O clássico começa às 16h (horário de Brasília) e o GLOBOESPORTE.COM acompanha todos os lances em Tempo Real, com vídeos exclusivos. A TV Globo transmite ao vivo.

 

Ronaldo e Neymar começaram no futebol de salão, mas em épocas bem diferentes. O Fenômeno nasceu em 22 de setembro de 1976, dezesseis anos antes de Neymar, que veio ao mundo em 5 de fevereiro de 1992. Quando Ronaldo começava a se consagrar fazendo parte do grupo que conquistou a Copa de 1994, nos Estados Unidos, com apenas 17 anos, Neymar ainda era um bebê, que havia começado a andar três meses antes, em Mogi das Cruzes, cidade da Grande São Paulo, onde seu pai jogava futebol por um time local.

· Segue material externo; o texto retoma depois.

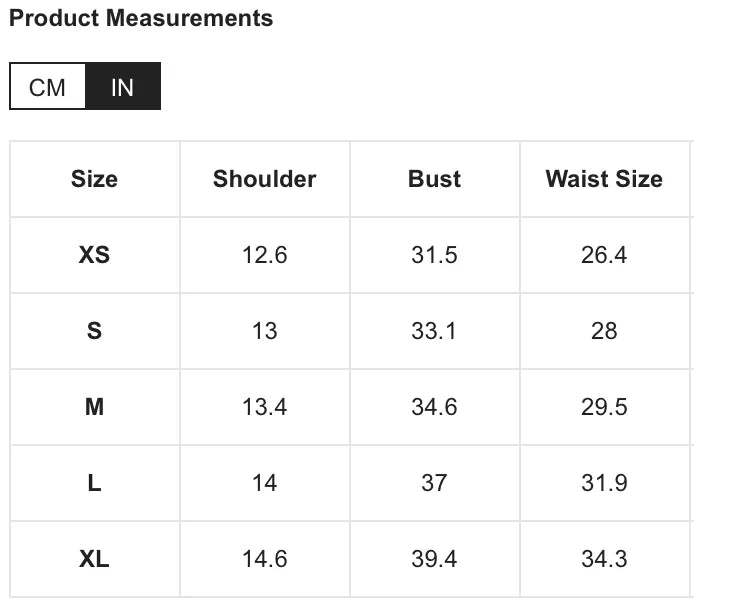Click S waist size value 28
This screenshot has width=745, height=604.
pos(604,331)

– Nessa época, o Neymar já se interessava por bola. De todos os tamanhos. Se eu comprava uma pequena, ele queria também a grande. Tinha um ou outro boneco, uns carrinhos, mas gostava mesmo era da esfera! – comenta Neymar da Silva Santos, pai da joia santista.

Apesar de gostar de bola, Neymar só começou a pensar mais seriamente em futebol aos seis anos, em 1998. Enquanto Ronaldo disputava o seu segundo mundial, na França, dessa vez como titular, Neymar, já morando em Santos, começava a jogar futebol de salão no Clube de Regatas Tumiaru, em São Vicente.

– A Copa de 1998 é a primeira que o Neymar tem alguma lembrança. Ele já era fã de Ronaldo e sempre que marcava um gl no salão, gritava ‘É de Ronaldinho’.

Neymar sempre foi fã do Fenômeno. Tanto que, em 2002, quando foi eleito o melhor pivô do estado de São Paulo em sua categoria, Neymar chegou a cortar o cabelo no estilo cascão, utilizado por Ronaldo durante a Copa da Ásia.

Agora que vai começar a dividir espaços no gramado com o ídolo, Neymar espera que, em breve, possa estar lado a lado com o Fenômeno, usando a mesma camisa: a amarelinha da seleção brasileira.

– É o meu sonho. Jogar na seleção e ao lado do Ronaldo seria demais – diz o garoto.